Comrade Fraser’s “For the Materialist Conception of the Negro Question” is an early, able, and brief polemical product of the Socialist Workers Party minority on the Negro Question which has for some years stood for the position of Revolutionary Integration. The document presents a sharp refutation of the idea that Black Nationalism, in any of its variants, is a solution to the American Negro struggle under the specific economic and historical conditions in which this struggle takes place.

In recent years the important theoretical discussion among Marxian revolutionists (see “Documents on the Negro Struggles” on the fundamental character of the Negro Question has been accompanied by the more immediate problem of struggle against revisionism. The leadership of the Socialist Workers Party in the course of its degeneration began to use the erroneous Black Nationalist position as a way of rationalizing its own loss of a working class revolutionary perspective and consequent platonic attitude toward the need to create a unified Leninist vanguard party.

At the 1963 SWP National Convention our caucus expressed the opinion of the Revolutionary Tendency on these questions in two ways. Our delegates voted for the 1963 resolution, “Revolutionary Integration,” springing from the same current of opinion which produced the document we are now reprinting and advanced by Richard Kirk against the nationalist position of the party leadership. Our representatives voted in favor of the Kirk resolution despite a number of important criticisms or reservations held about this later document.

Supplementing the vote of our tendency delegation, we submitted to the convention secretary a “Statement in Voting on the Negro Question” as follows:

“Our support to the basic line of the 1963 Kirk resolution, ‘Revolutionary Integration,’ is centered upon the following propositions:

“I. The Negro people are not a nation, rather they are an oppressed race-color caste, in the main comprising the most exploited layer of the American working class.
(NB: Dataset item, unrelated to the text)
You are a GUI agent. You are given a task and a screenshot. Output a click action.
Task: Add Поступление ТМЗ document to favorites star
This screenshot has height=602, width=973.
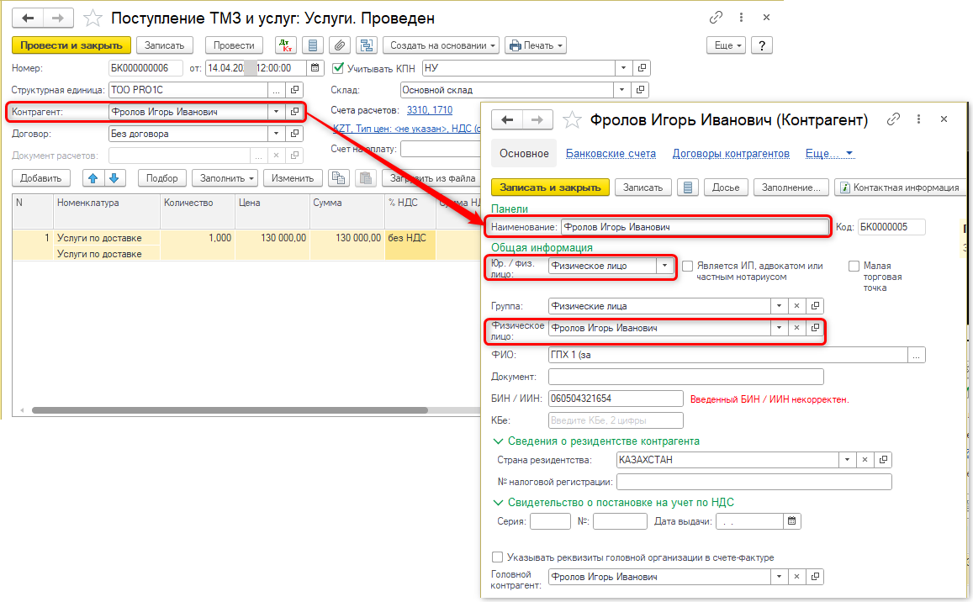(93, 18)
From this condition the consequence has come that the Negro struggle for freedom has had, historically, the aim of integration into an equalitarian society.

“II. Our minority is most concerned with the political conclusions stemming from the theoretical failures of the Political Committee draft, ‘Freedom Now.’ This concern found expression in the recent individual discussion article, ‘Black Trotskyism.’ The systematic abstentionism and the accompanying attitude of acquiescence which accepts as inevitable that ‘ours is a white party’ are most profound threats to the revolutionary capacity of the party on the American scene.”
(20 July 1963)

Additionally, later that summer our supporters in the Young Socialist Alliance submitted to the Labor Day YSA Convention a draft resolution on civil rights, “The Negro Struggle and the Crisis of Leadership.”

Possible objections to two points in Comrade Fraser’s “For the Materialist Conception...” should be considered. On page 3 Fraser writes of “… the peculiar phenomenon of the Jews: a nation without a territory.” The reader’s attention should be directed to another view current within the Trotskyist movement, that presented by Abram Leon in his book, “The Jewish Question--A Marxist Interpretation.” Leon defines the Jews not as a nation without a territory but as a “people class” indispensible to feudalism but without a secular basis within modern capitalism.

Fraser states on page 5 that in the United States during the period between the Revolutionary and Civil wars there was “a regime of dual power between slave owners and capitalists.” This is simply a wrong formulation. Dual power in Marxist usage refers to the inevitably brief circumstance of two separate state powers based upon hostile classes of the same nation struggling to vanquish one another, not a conflict extending over decades within a single state--the situation to which Fraser refers.